On Monday 06 October 2008 19:07:30 Evren Yurtesen wrote:
> First of all, I am not an r1soft advocate, but they seem to be making a
> software which is popular and affordable and interested in giving
> FreeBSD support... r1soft is not the issue here, the problem is that
> there is no way to do near continuous backups on FreeBSD servers.
> Jeremy Chadwick wrote:
> > That said, I'd like to know exactly how "low-level" R1Soft's software
> > truly is.  dump(8), AFAIK, is "block-level" -- and that's a userland
> > program.  Does R1Soft's software *truly* require kernel-land?  I have
> > more to say on that issue (not against R1Soft, but speaking with regards
> > to the current state of FreeBSD's developer count) if it truly does.
> I think you might not have understood the concept of near continuous
> backups. The R1Soft backup monitors the filesystem operations

So does ggate. But read on.

> So it has to know what is written and when to be able 
> to back it up. The dump command simply reads/writes the blocks. It cant
> only read changed blocks. It has to read the whole thing (inefficient).

But Jeremy's point being, dump(8) does not need /dev/special_device to 
read/write at block level.

> >> Continuous backups as well as bare-metal-restore seem to be a key
> >> feature for many hosters.
> >
> > Regarding continuous backups: the GEOM gate class could be used for
> > this.  Meaning, I think it could be used as an alternate to R1Soft's
> > software.
> The GEOM gate allows mirroring to a remote machine, am I not right? That
> would be more or less same as same as using RAID. The continuous backup
> (or near continuous) means that you can restore the filesystem to a
> point like 15 minutes ago, or 1 hour ago. Besides, I hear geom might
> have network delay problems and it is much more complicated setup to
> build two machines in mirror configuration just for backup purposes as
> well as you cant restore to a point in the past.

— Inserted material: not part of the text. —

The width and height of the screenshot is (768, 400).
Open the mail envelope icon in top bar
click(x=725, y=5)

I think once you and R1soft step out of the "I need a block level device" 
paradigm, you will see that modifying ggate with a "copy and fall through" 
mode, as well as a mechanism to block writes to the local provider, when the 
remote provider wants to write is the best solution all around and your best 
bet to get support for it.
Right now, ggate does "intercept and redirect", but the concept of copy and 
fall through is not that far away. Bringing the R1soft devs in contact with 
the FreeBSD geom list and having them browse the sys/geom/ggate sources to 
see how trivial it is to hook into filesystem operations would be the course 
of action I'd recommend.


Problem with today's modular software: they start with the modules
    and never get to the software part.